Re[2]: [Full-disclosure] ASLR now built into Vista
Dear c0ntex,
--Friday, May 26, 2006, 11:12:41 AM, you wrote to davidl@xxxxxxxxxxxxxxx:
c> Since ASLR has been in and has been trivially circumvented in Linux
c> for years now (see my papers on return-to-libc & return-to-got) I
c> don't see it being a particularly hard issue to defeat :-) Maybe
c> though, if they also randomise some other key areas like heap
c> locations and do some fancy relocation to non writable/executable
c> pages plus the drop-in of some ascii armour, we might then be on par
c> with a hardened Linux or *BSD..
c> Granted, I haven't looked at Vista yet :)

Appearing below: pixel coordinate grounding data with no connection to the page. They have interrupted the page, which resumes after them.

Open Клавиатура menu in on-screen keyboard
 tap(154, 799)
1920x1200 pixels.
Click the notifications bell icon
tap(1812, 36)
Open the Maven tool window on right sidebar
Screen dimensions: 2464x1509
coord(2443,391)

Bypassing canary word? It's easy. Bypassing Non-executable stack/heap?
OK. Bypassing ASLR? May be. Bypassing canary word + non-executable +
ASLR? Not so trivially. Neither return-to-library nor return-to-(IAT?)
fight randomization. The only actual way you mention in your articles is
function address bruteforcing (sorry if I miss something). Bruteforcing
is not always possible. Bruteforcing on growing 64-bit systems.... Good
luck. Don't forget, unlike POSIX systems, single-thread application
under Windows is something extremely rare and stack/heap addresses are
usually not predictable too. Don't forget, that there is no such thing
as 'suid' and exploitable applications are usually long-living, making
it even more harder. Quoting one good guy with 'C0ntex' nick:
-=-=-=-=-=-=-=-=-
Using the above protection methods does not stop attacks against programming
mistakes but it certainly makes it much harder to be successful and as such,
each solution will prove better than nothing at all.
-=-=-=-=-=-=-=-=-
--
~/ZARAZA
http://www.security.nnov.ru/